This Collection brings together selected contributions to the first annual CAPONEU conference, which took place in Berlin from 27 to 29 September 2023. The participants discussed a variety of understandings of the political novel as a (tentative) genre. They combined approaches to defining the political novel that are characterised by genre theory with those that are shaped by the history of the genre, thus also paradigmatically illustrating this changeable category in relation to specific novels that have emerged in heterogeneous contexts.
Speakers were invited to historicise the various forms of the political novel and to identify the aesthetic, epistemic, political, ethical, moral etc. preferences that determine both their own and the historical understanding of what is (not) considered a political novel.
The questions that were discussed at the conference included the following:
- What classification criteria have been commonly used to recognise a particular novel as political?
- Does the genre of the political novel – aesthetically – relate to the political issues raised, author’s ideology, social background, space of origin etc.? Can we speak of different aesthetics of the political novel (left, right, liberal; politics of perception, politics of intervention; etc.)?

# Data provided
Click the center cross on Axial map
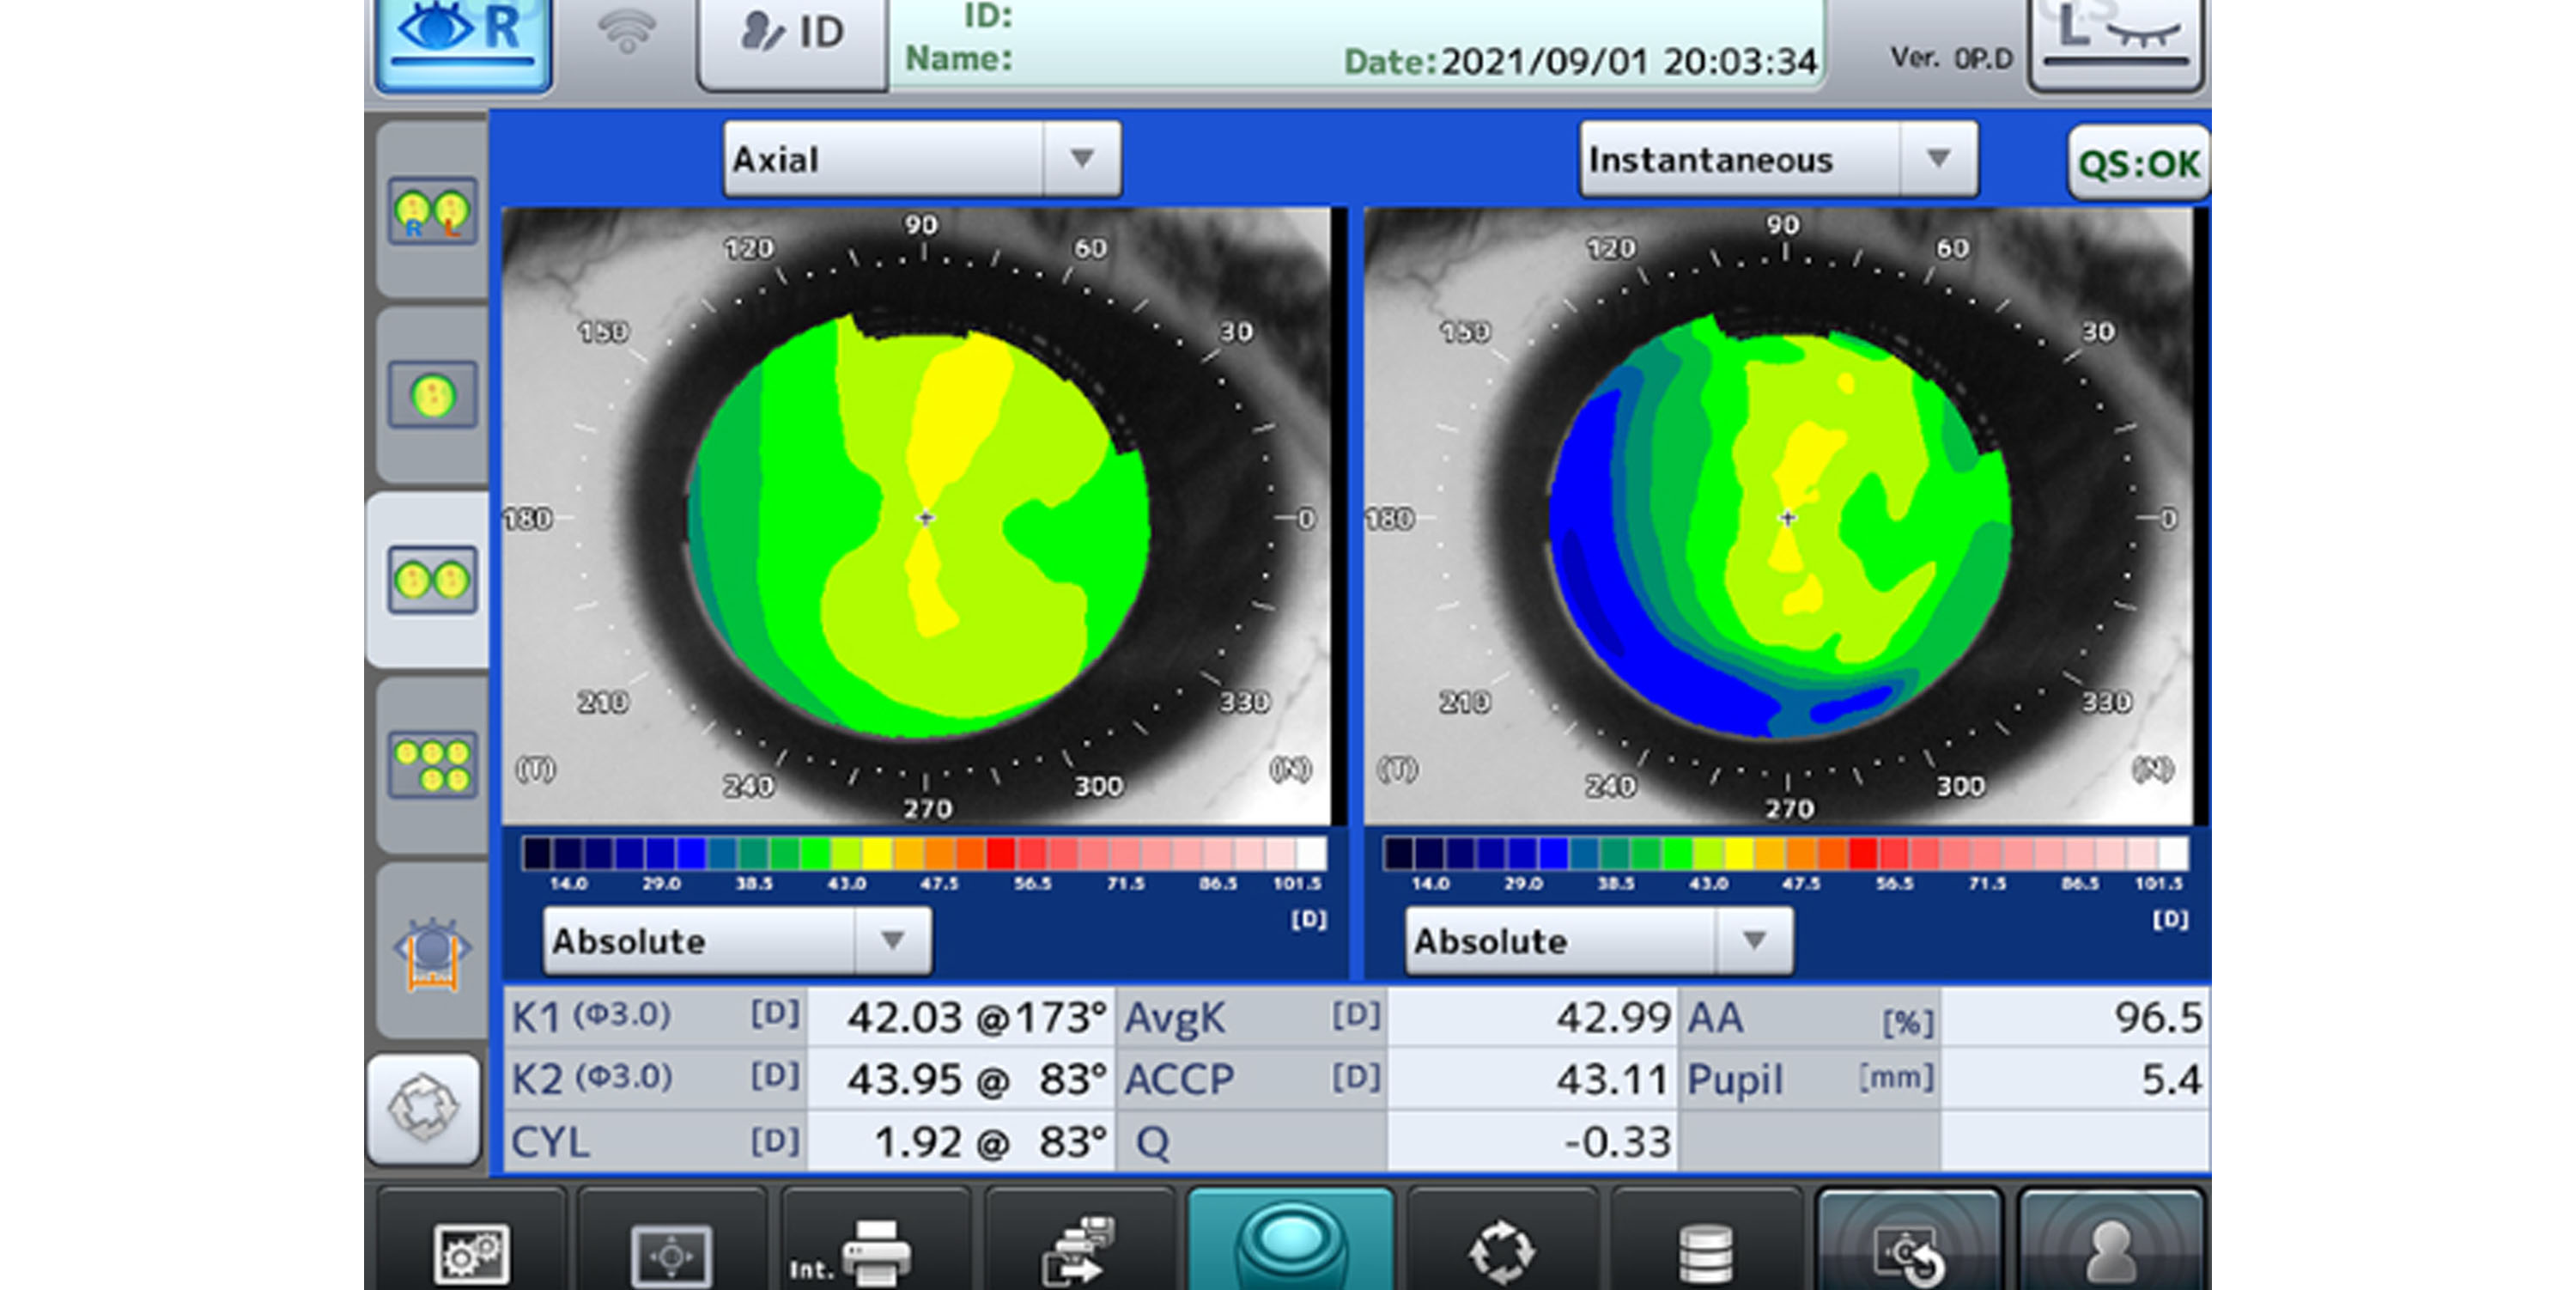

* * *

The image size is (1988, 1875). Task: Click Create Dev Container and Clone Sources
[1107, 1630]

--

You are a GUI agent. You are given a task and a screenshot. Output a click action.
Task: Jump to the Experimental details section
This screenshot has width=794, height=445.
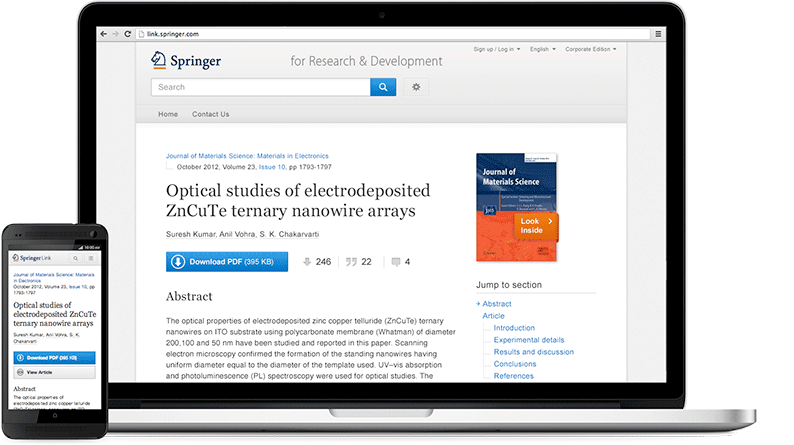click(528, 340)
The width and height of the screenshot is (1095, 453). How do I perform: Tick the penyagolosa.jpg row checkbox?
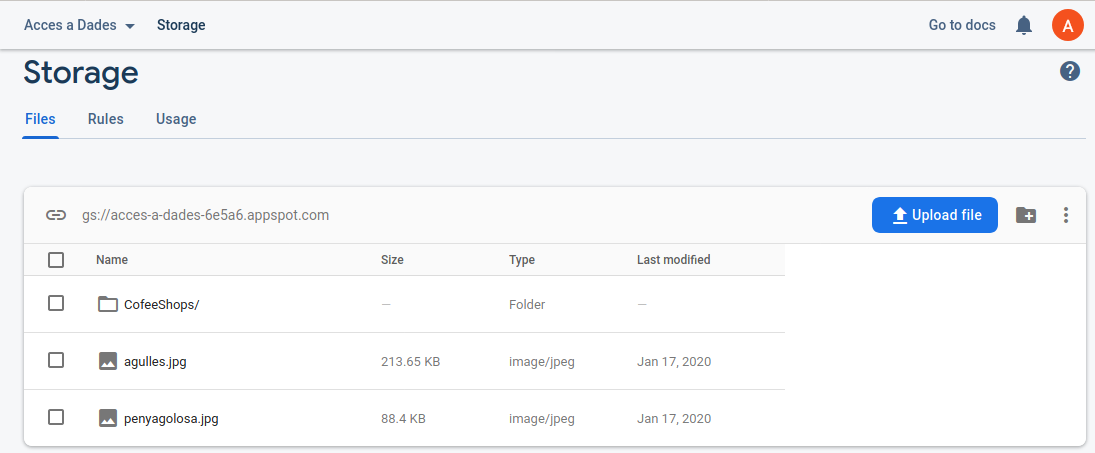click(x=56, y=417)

# The problem
Can you write out everything in the conference description from "The questions that" down to "of intervention; etc.)?", word for word? Work only from the conference description; the entries play no part here.

# Response to the exercise
The questions that were discussed at the conference included the following:
- What classification criteria have been commonly used to recognise a particular novel as political?
- Does the genre of the political novel – aesthetically – relate to the political issues raised, author’s ideology, social background, space of origin etc.? Can we speak of different aesthetics of the political novel (left, right, liberal; politics of perception, politics of intervention; etc.)?